*The problem*:
Search the entries below for the word "agent" and copy each line that has it.

*Stored items*:

= = = = = = =

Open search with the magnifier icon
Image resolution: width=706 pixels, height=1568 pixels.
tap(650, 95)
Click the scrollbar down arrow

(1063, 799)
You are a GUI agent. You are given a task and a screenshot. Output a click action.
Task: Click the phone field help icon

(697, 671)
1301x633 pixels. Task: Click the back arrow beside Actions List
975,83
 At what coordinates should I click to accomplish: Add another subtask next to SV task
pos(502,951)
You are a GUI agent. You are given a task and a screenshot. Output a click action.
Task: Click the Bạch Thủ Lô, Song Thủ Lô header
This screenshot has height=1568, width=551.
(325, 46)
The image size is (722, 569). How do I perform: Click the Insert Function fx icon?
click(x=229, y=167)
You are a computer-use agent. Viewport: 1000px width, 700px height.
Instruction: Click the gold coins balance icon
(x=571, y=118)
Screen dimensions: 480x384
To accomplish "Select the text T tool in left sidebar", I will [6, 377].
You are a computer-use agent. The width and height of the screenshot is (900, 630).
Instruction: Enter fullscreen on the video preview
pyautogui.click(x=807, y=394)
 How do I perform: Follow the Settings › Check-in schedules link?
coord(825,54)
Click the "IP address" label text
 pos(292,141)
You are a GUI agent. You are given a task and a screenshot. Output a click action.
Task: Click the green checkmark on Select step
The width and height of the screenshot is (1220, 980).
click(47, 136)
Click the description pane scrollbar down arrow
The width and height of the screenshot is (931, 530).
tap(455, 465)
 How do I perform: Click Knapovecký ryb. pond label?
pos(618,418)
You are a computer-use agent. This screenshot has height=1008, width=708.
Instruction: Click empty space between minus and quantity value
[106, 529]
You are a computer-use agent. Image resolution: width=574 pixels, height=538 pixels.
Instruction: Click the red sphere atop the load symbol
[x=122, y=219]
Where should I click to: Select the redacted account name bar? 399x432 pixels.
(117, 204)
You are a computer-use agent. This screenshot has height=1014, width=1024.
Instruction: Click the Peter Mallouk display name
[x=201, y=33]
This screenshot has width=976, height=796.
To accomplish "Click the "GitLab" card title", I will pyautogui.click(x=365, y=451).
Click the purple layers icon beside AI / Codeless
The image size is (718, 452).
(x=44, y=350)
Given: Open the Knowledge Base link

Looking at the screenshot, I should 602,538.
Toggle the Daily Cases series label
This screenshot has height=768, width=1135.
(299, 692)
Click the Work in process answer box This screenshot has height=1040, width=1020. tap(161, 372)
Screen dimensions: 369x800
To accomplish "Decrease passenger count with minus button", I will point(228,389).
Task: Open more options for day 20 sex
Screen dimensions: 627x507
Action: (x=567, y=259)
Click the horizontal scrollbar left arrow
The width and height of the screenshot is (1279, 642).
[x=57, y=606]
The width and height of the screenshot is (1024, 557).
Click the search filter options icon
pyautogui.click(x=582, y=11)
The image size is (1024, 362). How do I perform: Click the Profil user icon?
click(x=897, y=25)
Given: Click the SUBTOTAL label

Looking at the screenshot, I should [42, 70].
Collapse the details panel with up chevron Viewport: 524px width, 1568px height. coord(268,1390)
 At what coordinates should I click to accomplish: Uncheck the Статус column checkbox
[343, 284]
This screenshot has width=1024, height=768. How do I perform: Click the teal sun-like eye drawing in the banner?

= = = = = = =

*Answer to this task*:
You are a GUI agent. You are given a task and a screenshot. Output a click action.
You are a GUI agent. You are given a task and a screenshot. Output a click action.
You are a computer-use agent. Viewport: 1000px width, 700px height.
You are a computer-use agent. The width and height of the screenshot is (900, 630).
You are a GUI agent. You are given a task and a screenshot. Output a click action.
You are a computer-use agent. This screenshot has height=1008, width=708.
You are a computer-use agent. Image resolution: width=574 pixels, height=538 pixels.
You are a computer-use agent. This screenshot has height=1014, width=1024.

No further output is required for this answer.